Change "shopping cart" to "basket" in the rows below, starting at the line that has "Click the shopping cart icon in header" and ending after the line that has "Looking at the". Repeat only those lines with everything else unchanged, and omit the pictures.
[START DATA FOR THE TASK]
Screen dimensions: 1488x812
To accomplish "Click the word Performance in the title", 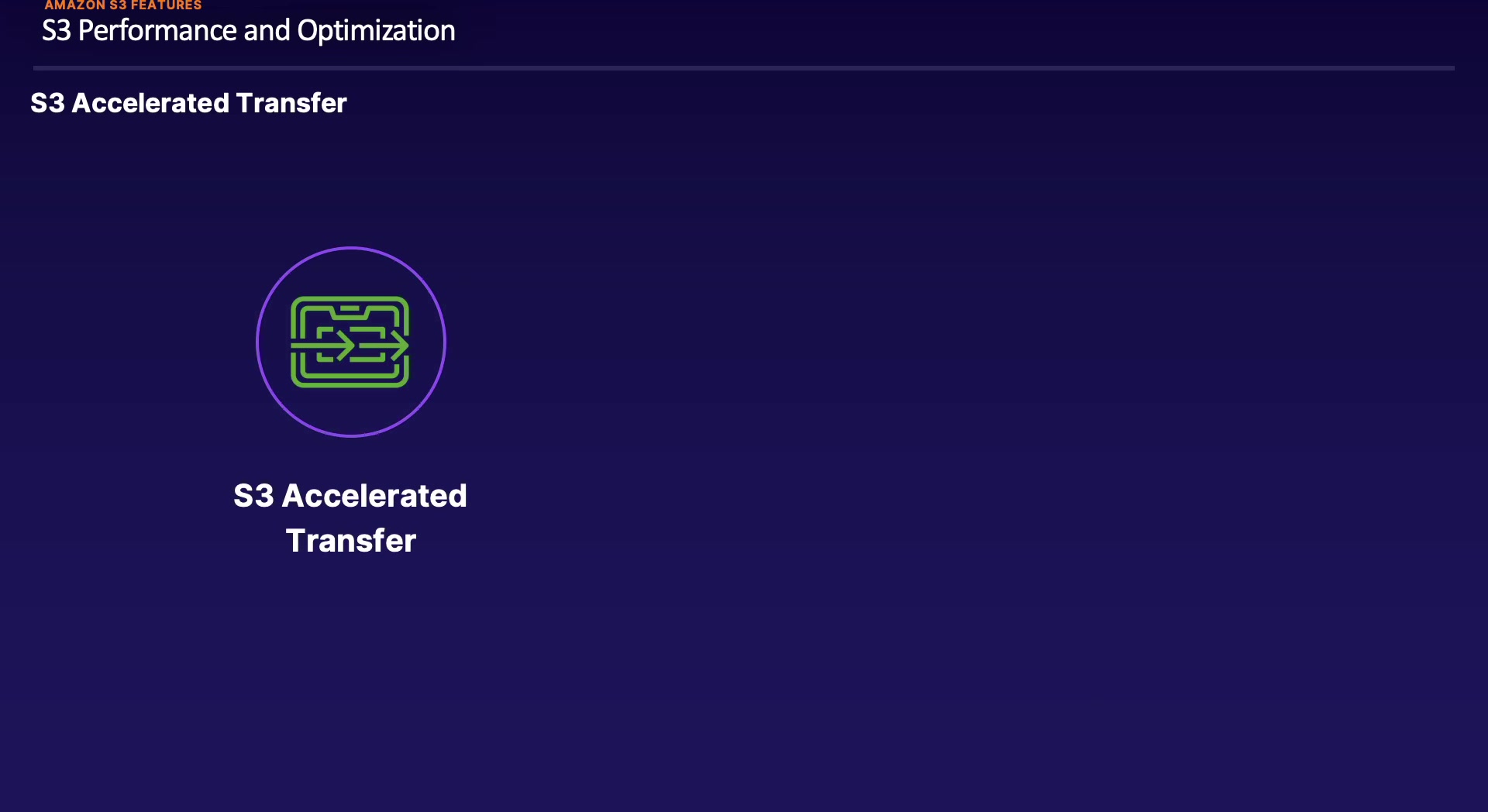I will [157, 31].
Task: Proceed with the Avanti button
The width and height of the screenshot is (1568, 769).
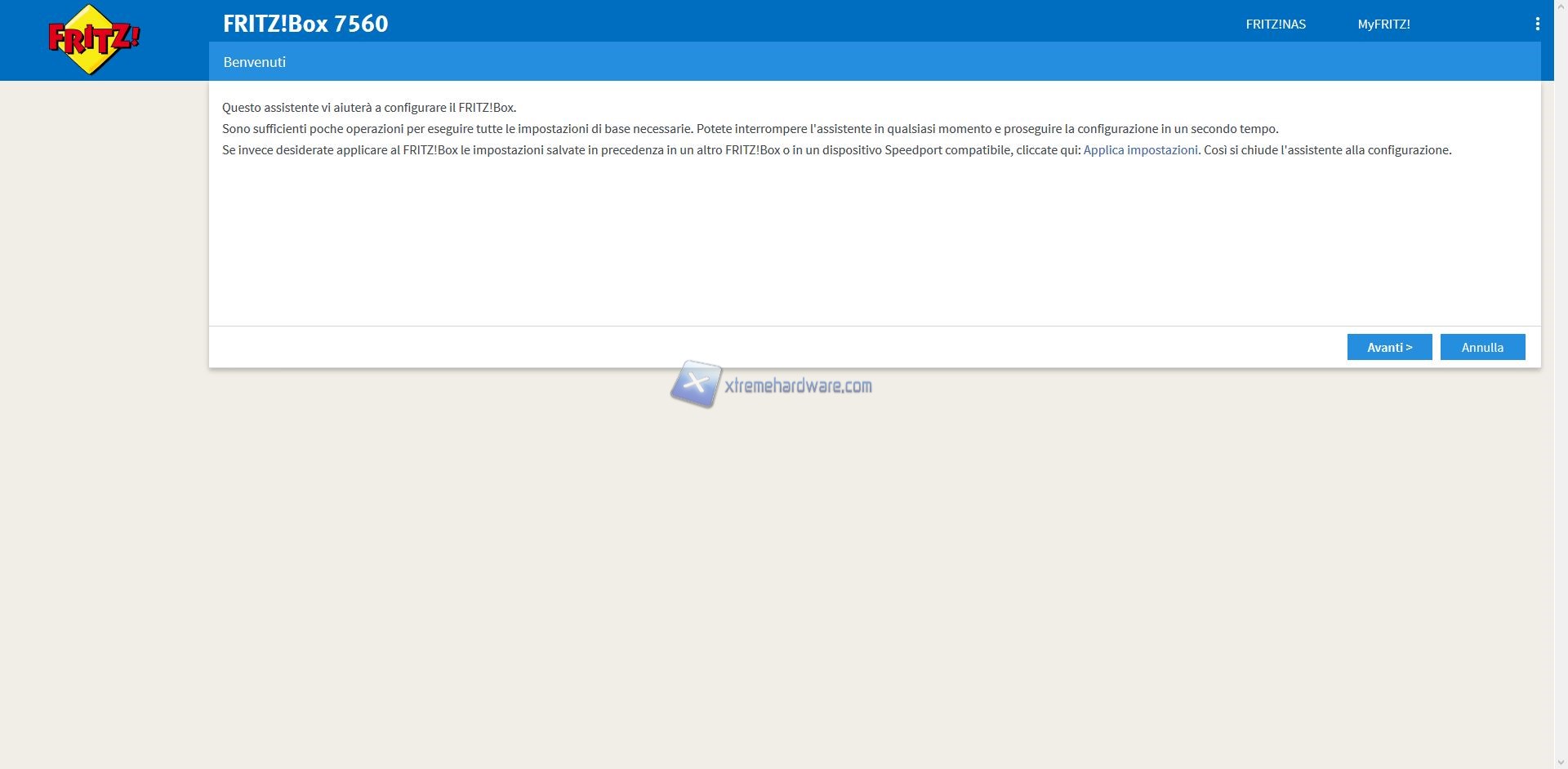Action: pyautogui.click(x=1389, y=347)

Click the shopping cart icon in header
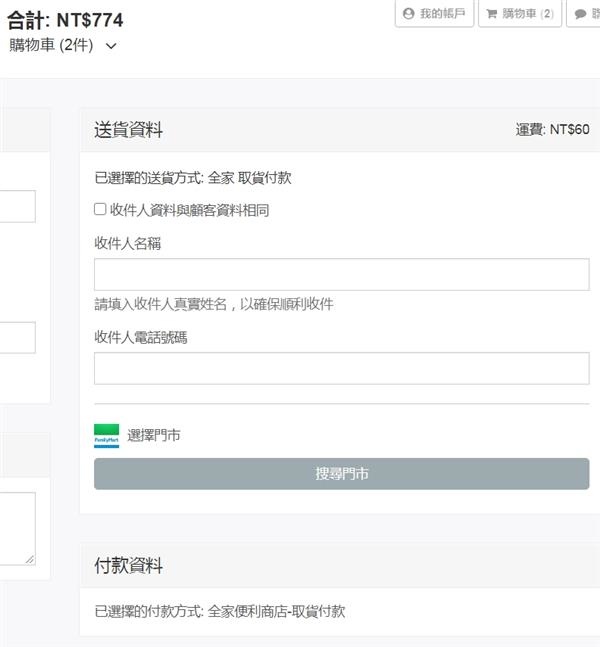[491, 14]
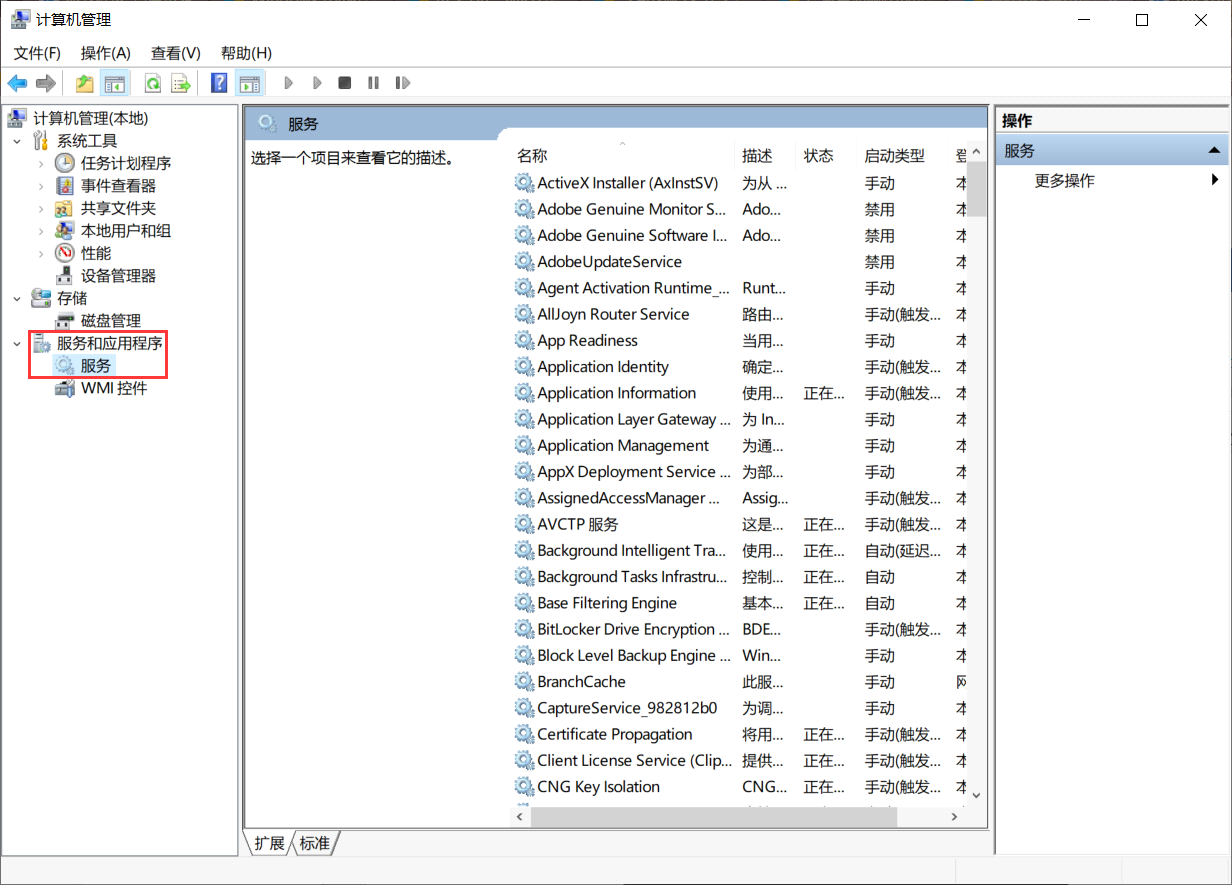Click the horizontal scrollbar right arrow
This screenshot has height=885, width=1232.
(x=952, y=816)
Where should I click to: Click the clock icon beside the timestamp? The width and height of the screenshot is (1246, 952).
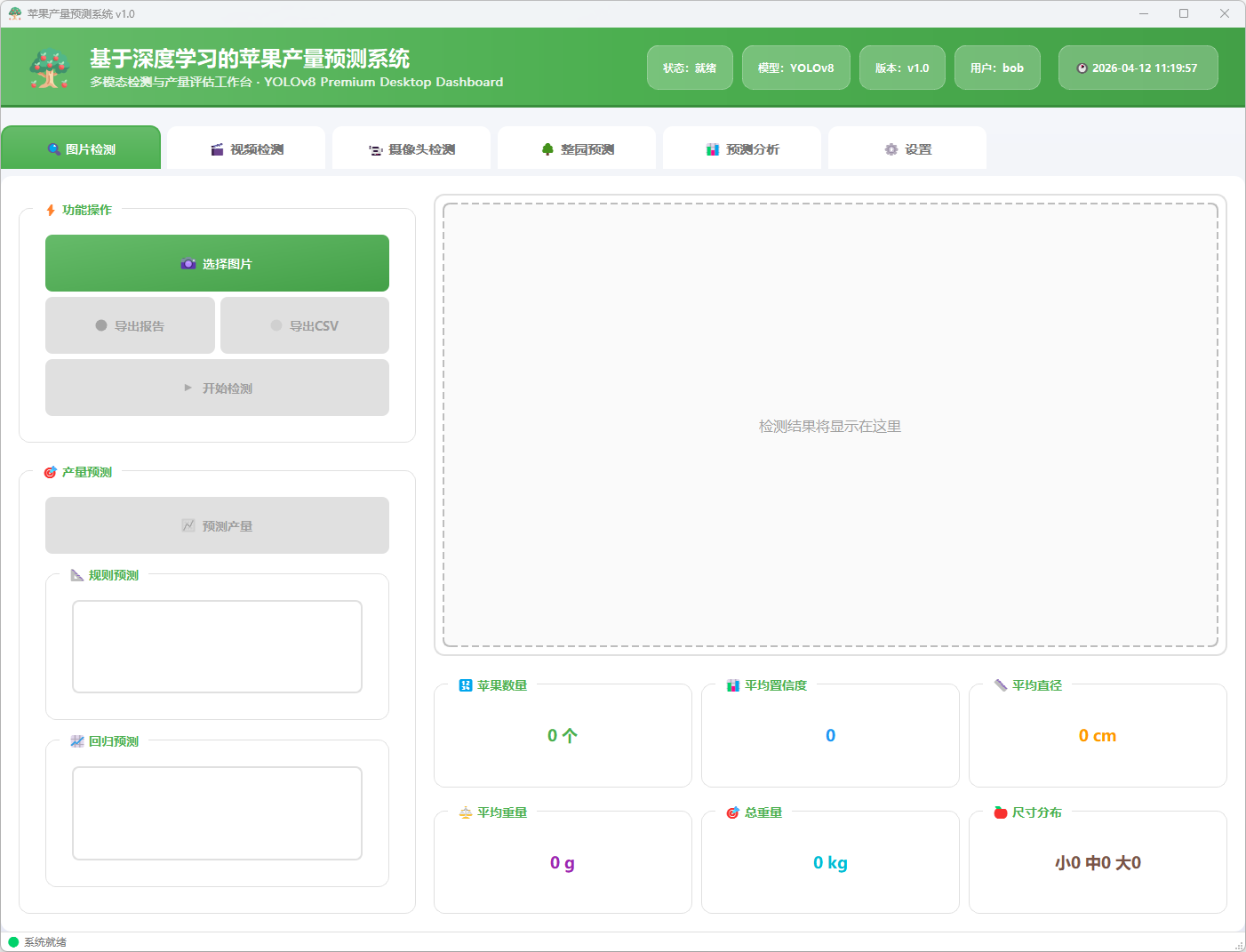[x=1082, y=68]
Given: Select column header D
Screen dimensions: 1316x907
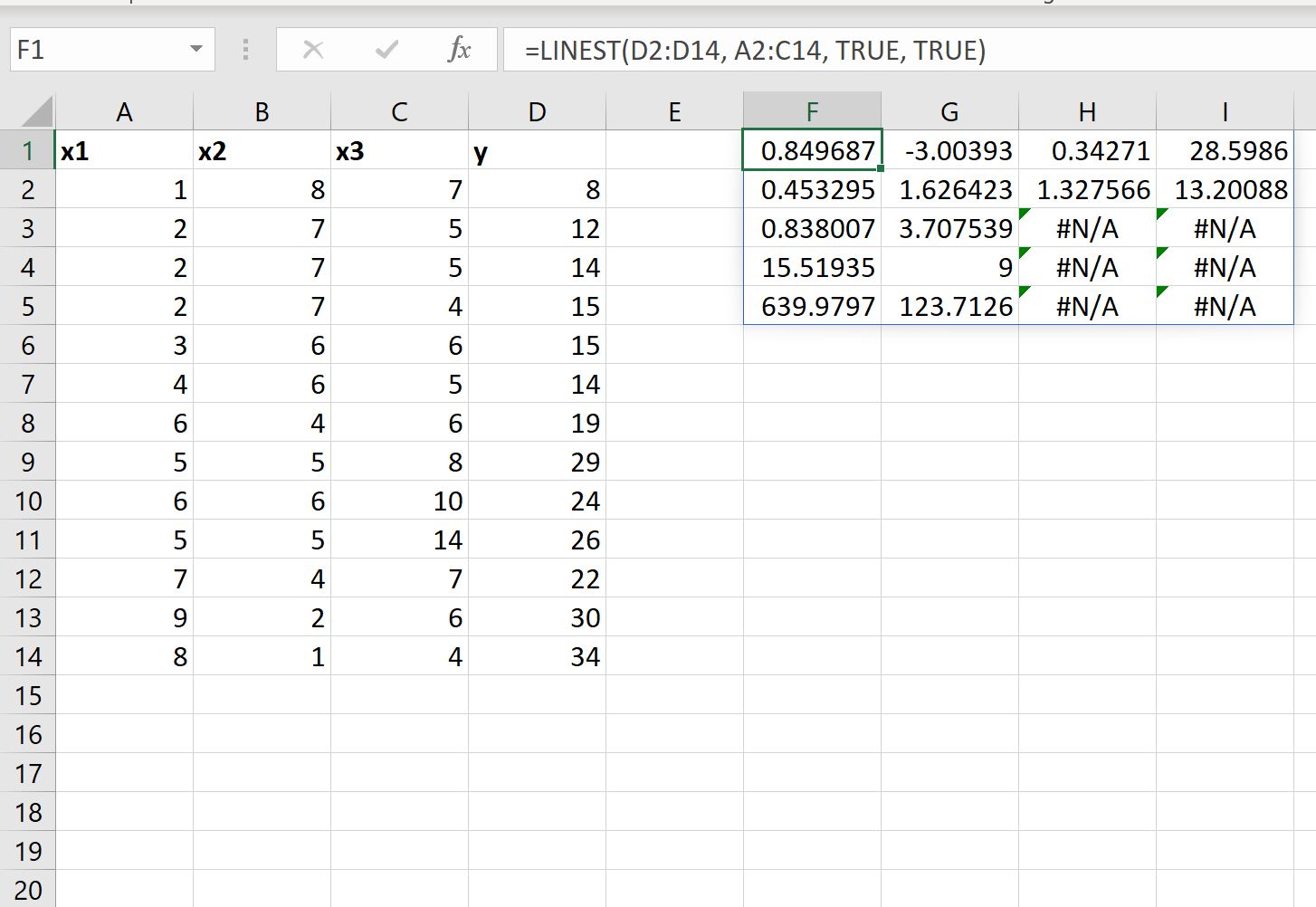Looking at the screenshot, I should tap(537, 110).
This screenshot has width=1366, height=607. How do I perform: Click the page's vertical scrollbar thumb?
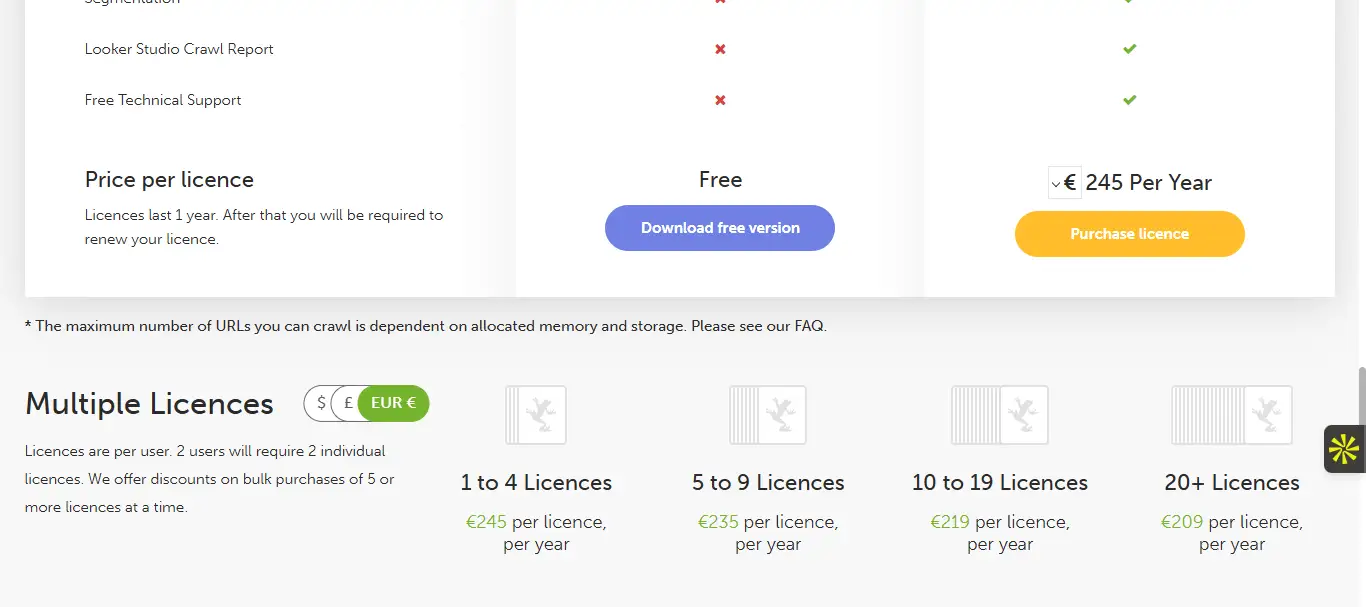point(1360,395)
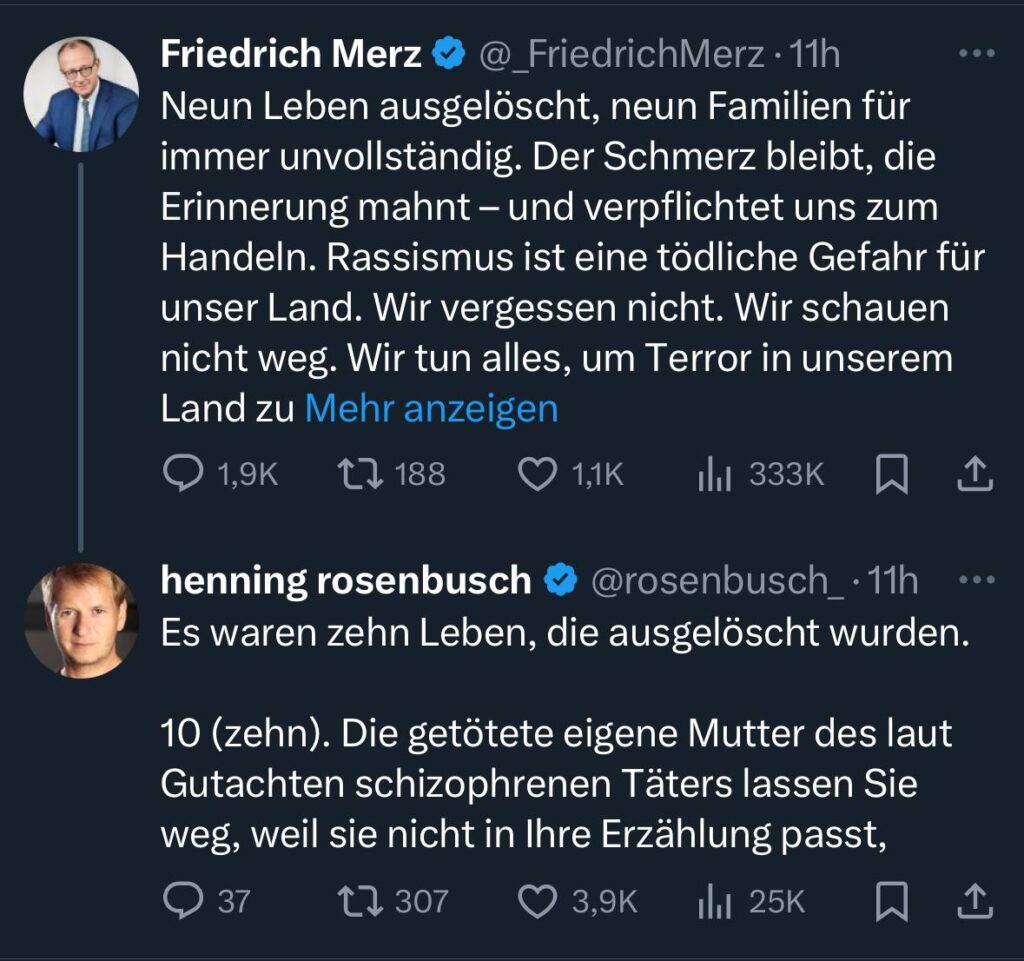
Task: Click the Friedrich Merz display name
Action: click(291, 55)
[END DATA FOR THE TASK]
◆ TASK RESULT ◆
Click the basket icon in header
[491, 14]
Click the horizontal scrollbar right arrow
This screenshot has height=885, width=1232.
(x=952, y=816)
Where should I click to: Click the clock icon beside the timestamp? The width and height of the screenshot is (1246, 952).
[x=1082, y=68]
Given: Select column header D
Screen dimensions: 1316x907
Looking at the screenshot, I should tap(537, 110).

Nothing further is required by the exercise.